Within the same Obio/Akpor, Amaechi got a replacement for Wike as Chief of Staff in the person of Tony Okocha, who was the minister’s number one political enemy in his days as council boss, and as Chief of Staff.

Amaechi says Wike, as “too small and insignificant to discuss” and that he nominated some of his kinsmen, including Wike and the former Deputy Speaker of the House of Representatives, Chief Austin Okpara, into political positions.

He accused them of betraying him during a church service to mark the 60th birthday of the former President of the Nigerian Bar Association, Chief O.C.J. Okocha, at the Emmanuel Anglican Church in Port Harcourt.

He said, “This will be the first time I will be talking about my former Chief of Staff in public. My former Chief of Staff is too small for me to talk about. I don’t want to discuss him and I have never done that before. Today will be my first and last day.

“There are men with character and there are men without character. I don’t believe that money can solve all problems and I don’t worship money. My greatest fear is that where am I going after here on earth? Let me also tell you that I have been betrayed several times in politics and majority of those who betrayed me are from my Ikwerre ethnic group.

“Before I became a Speaker, can we look back at Ikwerre history? We were crying; we wanted governor, we wanted this and that and the last ministerial appointment was Chief Emmanuel Aguma, a long time ago, and that was the last Ikwerre ministerial appointment.”

“Again, you can ask Mr. President, I submitted his name (Nyesom Wike) as minister. Where is he now? I, Chibuike Rotimi Amaechi, submitted his name as minister to President Jonathan. But where is he now? You must have character, you must be known for something,”

Reacting to Amaechi’s comments, the minister had said in an interview: “He went to the Church where Okocha (former President of the Nigerian Bar Association) was marking his 60th birthday. That was where the governor got angry and started saying we betrayed him. You have read the book of Odili “My story,” Why is everybody betraying Amaechi? I betrayed him. Austin Opara betrayed him.

“Today he is seeing me as a betrayer. For those who read English language, betrayer will mean, by my own understanding, we had an agreement to do something and you sold out. I ask myself, what agreement did we enter into either written or oral that I never fulfilled my own part or sold out for him to say I have betrayed him? I can tell you that the day I was coming to Abuja, I nearly lost my life along Uromi Road. I was in a bus when armed robbers blocked the road.

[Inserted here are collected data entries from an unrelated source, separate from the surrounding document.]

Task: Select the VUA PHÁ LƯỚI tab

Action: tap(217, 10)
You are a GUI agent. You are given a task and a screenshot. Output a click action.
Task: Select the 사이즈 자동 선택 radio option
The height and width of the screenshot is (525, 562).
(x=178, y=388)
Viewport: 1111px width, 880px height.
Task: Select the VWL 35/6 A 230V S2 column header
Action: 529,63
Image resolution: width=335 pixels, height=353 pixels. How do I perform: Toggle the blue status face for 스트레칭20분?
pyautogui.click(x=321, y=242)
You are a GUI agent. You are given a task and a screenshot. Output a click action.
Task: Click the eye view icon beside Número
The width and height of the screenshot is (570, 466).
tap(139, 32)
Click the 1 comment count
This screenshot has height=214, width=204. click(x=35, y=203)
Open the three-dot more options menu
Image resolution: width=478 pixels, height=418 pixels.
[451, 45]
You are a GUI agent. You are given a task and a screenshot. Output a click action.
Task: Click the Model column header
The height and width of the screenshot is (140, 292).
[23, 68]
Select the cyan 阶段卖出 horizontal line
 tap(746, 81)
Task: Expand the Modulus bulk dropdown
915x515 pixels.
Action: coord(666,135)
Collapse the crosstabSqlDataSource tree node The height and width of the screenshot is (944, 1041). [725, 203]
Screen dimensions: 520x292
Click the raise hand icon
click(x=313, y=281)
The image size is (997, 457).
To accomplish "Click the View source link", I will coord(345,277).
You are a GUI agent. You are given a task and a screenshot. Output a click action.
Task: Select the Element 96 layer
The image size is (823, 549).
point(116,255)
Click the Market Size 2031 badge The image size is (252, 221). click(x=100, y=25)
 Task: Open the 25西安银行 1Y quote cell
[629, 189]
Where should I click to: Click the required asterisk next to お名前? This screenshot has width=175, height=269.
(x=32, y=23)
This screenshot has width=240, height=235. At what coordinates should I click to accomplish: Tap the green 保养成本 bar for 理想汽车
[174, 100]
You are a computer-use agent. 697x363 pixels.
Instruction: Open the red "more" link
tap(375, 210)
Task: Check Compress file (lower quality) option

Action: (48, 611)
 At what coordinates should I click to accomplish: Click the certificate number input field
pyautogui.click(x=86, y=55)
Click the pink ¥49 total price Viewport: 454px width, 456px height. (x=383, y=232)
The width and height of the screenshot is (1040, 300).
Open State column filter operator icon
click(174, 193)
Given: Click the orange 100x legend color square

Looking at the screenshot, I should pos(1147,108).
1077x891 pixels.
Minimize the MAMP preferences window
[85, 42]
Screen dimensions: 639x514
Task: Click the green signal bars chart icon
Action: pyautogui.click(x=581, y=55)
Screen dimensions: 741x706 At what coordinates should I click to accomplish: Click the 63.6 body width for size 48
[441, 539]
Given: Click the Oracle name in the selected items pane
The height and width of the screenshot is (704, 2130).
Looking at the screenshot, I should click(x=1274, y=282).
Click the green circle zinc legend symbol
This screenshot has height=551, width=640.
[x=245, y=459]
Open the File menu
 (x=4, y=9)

“I can tell you that most of the people close to Amaechi today were those who ran away from us. It is not something you go and ask a prophet or a native doctor or a soothsayer that who, at that time, was in charge of making sure Amaechi regains his mandate? Our tenure as local government chairmen had not expired when Celetine Omehia (Amaechi’s predecessor) dissolved the councils because we were seen as Amaechi’s men. There was nothing that was not done to make me withdraw my support for Amaechi. I had everything with me to terminate Amaechi’s ambition.”

A few days ago a Port Harcourt High court stopped the Rivers State Commission of Inquiry set up to look into the recent fracas that rocked the State House of Assembly from sitting, the Judge Iyayi Lamikara also granted an order restraining Amaechi from receiving or implementing any report from the Commission of Inquiry.The state government has rejected the judgment, vowing to appeal it.

Some well-meaning politicians and elders in the state know that for the crisis rocking the state to be resolved, there is need to first revisit the Obior/Akpor crisis, which nobody expected to create the kind of political tension it has landed the state.